Pesquisadores afirmam que os principais provedores de IA usam uma única chave global para criptografar tokens de raciocínio, e que isso permitiu decodificar 315.320 blocos de pensamento oculto em logs públicos. Segundo o relato, o ataque também recuperou senhas e chaves de API ativas.
O que aconteceu: a exploração teria atingido modelos de grandes fornecedores de IA e exposto o que o sistema registra como raciocínio interno. Isso amplia o risco de vazamento porque esses blocos podem carregar contexto sensível que o usuário não pretendia tornar público.
Por que importa: se chaves de API e senhas aparecem nesse tipo de registro, o impacto pode ir além da própria IA e afetar contas, integrações e sistemas ligados a esses acessos. Para quem usa serviços com autenticação por API, isso é um alerta direto sobre higiene de credenciais e controle de logs.

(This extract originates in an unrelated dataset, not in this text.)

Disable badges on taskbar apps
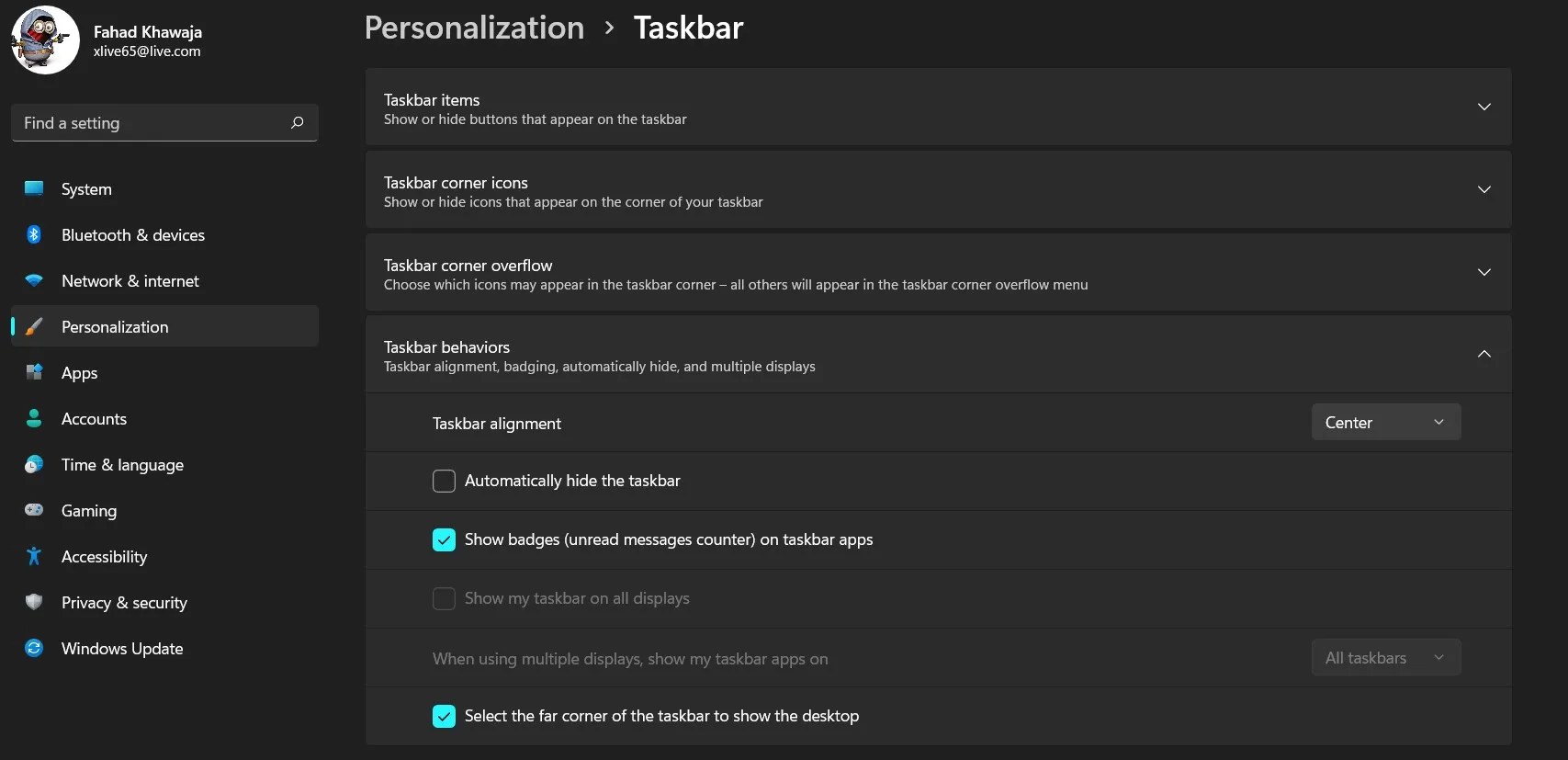The width and height of the screenshot is (1568, 760). (x=444, y=539)
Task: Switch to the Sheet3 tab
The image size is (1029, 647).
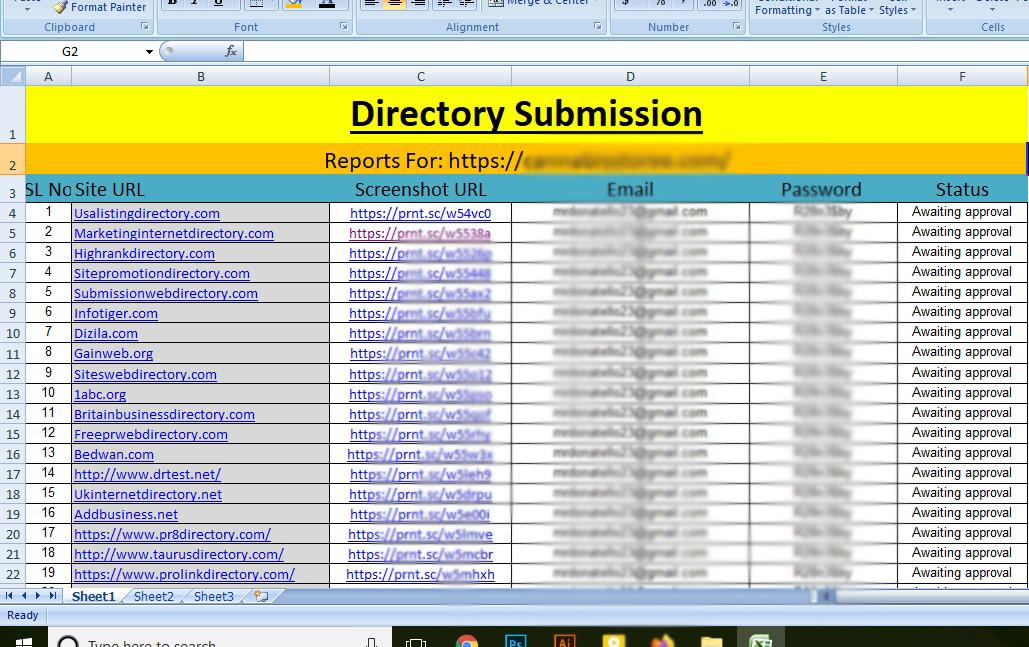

No Brasil, esse tipo de falha afeta empresas que usam IA em atendimento, análise e automação: uma chave exposta pode abrir acesso a dados de clientes, inclusive em operações ligadas a PIX, fintechs e corretoras.
Em números: foram 315.320 blocos de pensamento oculto recuperados, segundo os pesquisadores. A exploração teria vindo de logs públicos, o que mostra que o vazamento não dependeu de invasão tradicional no sistema principal.